Selon David Schweickart, une critique sérieuse de tout problème ne peut se contenter de noter simplement les caractéristiques négatives du modèle existant. Il faut en outre spécifier précisément les caractéristiques structurelles d'une alternative : « Mais si nous voulons faire plus que simplement dénoncer les maux du capitalisme, nous devons affronter l'affirmation selon laquelle il n'y a pas d'alternative en proposant une » (p. 45)[10]. Schweickart a soutenu que le plein emploi et le revenu de base garanti sont impossibles sous les restrictions du système économique américain pour deux raisons principales : a) le chômage est une caractéristique essentielle du capitalisme, pas une indication d'échec systémique (p. 97)[10], et b) alors que le capitalisme prospère sous la polyarchie, il n'est pas compatible avec une véritable démocratie (p. 151)[10]. En supposant que ces déficits démocratiques ont un impact important, tant sur la gestion du lieu de travail que des nouveaux investissements, de nombreux partisans de la démocratie économique tendent à favoriser la création et la mise en place d'un nouveau modèle économique plutôt que de réformer le sysyème actuel (p. 46)[10]. Par exemple, Martin Luther King a affirmé que « le communisme oublie que la vie est individuelle. Le capitalisme oublie que la vie est sociale et que le royaume des fraternités ne se trouve ni dans la thèse du communisme ni dans l'antithèse du capitalisme, mais dans une synthèse plus élevée. On le trouve dans une synthèse plus élevée qui combine les vérités des deux ». [50] En ce qui concerne l'écart entre la productivité et le pouvoir d'achat, le Dr King a maintenu :
« Le problème permet une double approche. Ou bien établir le plein emploi, ou bien créer des revenus. Les gens doivent obtenir les moyens de consommer, par une méthode ou par l'autre. Une cet objectif atteint, nous devons nous préoccuper de ne pas perdre le potentiel de l'individu. De nouvelles formes de travail qui améliorent le bien social devront être conçues, pour ceux pour qui les emplois traditionnels ne sont pas disponibles » (p. 163)[12].
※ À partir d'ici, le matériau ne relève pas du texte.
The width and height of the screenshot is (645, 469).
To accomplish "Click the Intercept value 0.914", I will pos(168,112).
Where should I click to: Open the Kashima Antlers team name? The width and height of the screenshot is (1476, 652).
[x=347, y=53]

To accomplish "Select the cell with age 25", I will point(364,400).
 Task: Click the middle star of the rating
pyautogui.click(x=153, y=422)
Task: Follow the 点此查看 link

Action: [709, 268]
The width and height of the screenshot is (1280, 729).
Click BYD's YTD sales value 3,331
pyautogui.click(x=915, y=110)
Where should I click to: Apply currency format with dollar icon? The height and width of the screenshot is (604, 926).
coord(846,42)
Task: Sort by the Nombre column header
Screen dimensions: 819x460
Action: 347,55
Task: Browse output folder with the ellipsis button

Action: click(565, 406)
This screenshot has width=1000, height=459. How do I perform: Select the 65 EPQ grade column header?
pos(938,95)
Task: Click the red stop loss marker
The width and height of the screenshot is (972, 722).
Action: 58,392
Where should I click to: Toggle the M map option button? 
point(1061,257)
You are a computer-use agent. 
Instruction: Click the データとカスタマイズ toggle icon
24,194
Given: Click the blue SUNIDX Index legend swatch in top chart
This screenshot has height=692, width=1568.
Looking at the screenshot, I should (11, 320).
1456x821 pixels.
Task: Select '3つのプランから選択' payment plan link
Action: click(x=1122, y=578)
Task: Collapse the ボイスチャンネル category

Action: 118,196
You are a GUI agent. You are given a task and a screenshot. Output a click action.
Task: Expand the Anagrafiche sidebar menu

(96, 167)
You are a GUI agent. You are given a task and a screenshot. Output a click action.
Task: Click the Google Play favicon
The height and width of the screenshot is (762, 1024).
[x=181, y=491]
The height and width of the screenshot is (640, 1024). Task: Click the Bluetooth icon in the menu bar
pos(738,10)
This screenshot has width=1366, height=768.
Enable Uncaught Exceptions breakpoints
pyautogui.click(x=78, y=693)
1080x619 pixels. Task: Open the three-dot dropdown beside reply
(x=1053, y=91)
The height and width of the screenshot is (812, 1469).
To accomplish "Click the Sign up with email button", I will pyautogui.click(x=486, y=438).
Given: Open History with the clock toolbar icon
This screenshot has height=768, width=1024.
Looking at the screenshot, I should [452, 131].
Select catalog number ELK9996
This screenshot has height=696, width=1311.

Selon l'historien et économiste politique, Gar Alperovitz: « Le jugement final de King est une preuve instructive de sa compréhension de la nature du défi systémique — et aussi comme un rappel que, compte tenu des échecs du socialisme traditionnel et du capitalisme d'entreprise, il est temps de clarifier sérieusement, non seulement la question de la stratégie, mais plus fondamentalement, ce que pourrait impliquer un jour la modification du système, dans une direction véritablement démocratique » (p. 21)[13]. Le syndicaliste et activiste social Allan Engler a soutenu en outre que la démocratie économique était l'alternative ouvrière au capitalisme. Dans son livre, Economic Democracy[14], Engler a déclaré :
« Avec la démocratie économique pour alternative — un monde d'égalité, de démocratie et de coopération humaine —, le capitalisme ne sera plus considéré comme un mal mineur. Lorsque la classe ouvrière, pas un parti révolutionnaire, est l'agent de la transformation sociale, le changement sera basé sur l'organisation du lieu de travail, les mobilisations communautaires et l'action politique démocratique. L'objectif sera de transformer le capitalisme en démocratie économique, par des gains et des réformes qui améliorent les conditions de vie tout en remplaçant méthodiquement : le droit des titulaires de richesses par des droits humains, la propriété capitaliste par la propriété communautaire et les relations maître-serviteur par la démocratie sur le lieu de travail » (p. 8)[14].
Agendas de réforme
La démocratie économique a été envisagée comme une composante d'idéologies socio-économiques plus vastes, en tant que théorie autonome, et comme offre d'une variété d'agendas de réformes. Par exemple, comme moyen de garantir des droits économiques complets, elle ouvre un chemin vers des droits politiques complets, définis comme incluant les premiers[3].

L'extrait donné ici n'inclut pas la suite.